HDMI cables at 50 ft are cheaper than component cables, with analog audio. would splitting the HDMI out be better than running a set of component outs? or would that degrade the quality to both tvs?


----------



## moman19 (Oct 22, 2004)

forya said:


> HDMI cables at 50 ft are cheaper than component cables, with analog audio. would splitting the HDMI out be better than running a set of component outs? or would that degrade the quality to both tvs?

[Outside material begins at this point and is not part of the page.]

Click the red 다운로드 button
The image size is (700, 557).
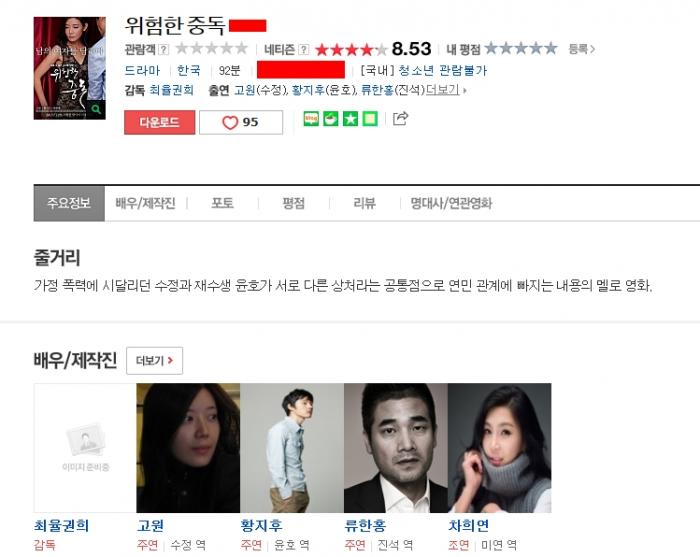click(159, 122)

I don't think you can simply split HDMI to get two sets out outputs like you would say, analog audio. Watch this space. Someone who knows for sure will confirm. Does either TV have Optical audio IN? That's another way to run a signal (audio + HD video) to the second TV. HDMI to one set and Component + Optical to the other.


----------



## forya (Aug 17, 2008)

both tvs have optical in's but I am using my optical out to go straight to a Dennon AVR 3200. I don't mind using analog audio to tv 2, the speakers are crappy, and I don't have a Home theater receiver up there anyway. It's just the cost of the wires. 117.50 for the component 50 ft, and 100.75 for the analog audio for the 50 ft. vs 68.50 for a 50 ft HDMI


----------



## ChuckA (Feb 7, 2006)

You would also have to purchase an HDMI splitter in order to use HDMI. Did you check the price of 5 wire Component? You can get the single cable that includes audio. Check the prices at monoprice.com. They are very reasonable on cables and such.

Looks like $46.23 here.


----------



## forya (Aug 17, 2008)

great link, just placed my order now!!!!


----------



## SaltiDawg (Aug 30, 2004)

forya said:


> both tvs have optical in's but I am using my optical out to go straight to a Dennon AVR 3200. ....


Your TV's have audio Optical *In?*


----------



## tcatdbs (Jul 10, 2008)

Speaking of optical in/out... (my TV had optical OUT)...

I have HDMI from 722 to Plasma TV, optical from 722 to Onkyo 805. Would it be any different to run optical from the TV to the 805? (ie: is the HDMI out (audio) of the 722 any better/different than the optical out of the 722?)

I just wish the 805 had passthrough HDMI when the receiver is off, that would probably be the ideal connection.



SaltiDawg said:


> Your TV's have audio Optical *In?*


----------



## SaltiDawg (Aug 30, 2004)

tcatdbs said:


> Speaking of optical in/out... (my TV had optical OUT)...
> 
> I have HDMI from 722 to Plasma TV, optical from 722 to Onkyo 805. Would it be any different to run optical from the TV to the 805? (ie: is the HDMI out (audio) of the 722 any better/different than the optical out of the 722?) ...


The Optical *OUT* from the TV will only pass two channel stereo from inputs other than the OTA Tuner(s) and likely the QAM tuner if so equipped. It will not pass multichannel stereo from HDMI inputs to the set.

PS The two folks that exchanged info about Optical *IN* on the TV were likely confused.


----------



## forya (Aug 17, 2008)

yeah i was I ment optical outs. So I will run HDMI out of the 722 to the Pioneer elite 1150, Component out to the Visio, 2 ch. analog audio to the visio, and the optical out of the 722 to my AVR. Then for TV 2 I will run the RG6 to the Visio, just in case my wife and me want to watch something different. 

I get the HD and the 50in Plasma, and she can get the SD to the Visio, because she says she can barely tell the difference:lol:


----------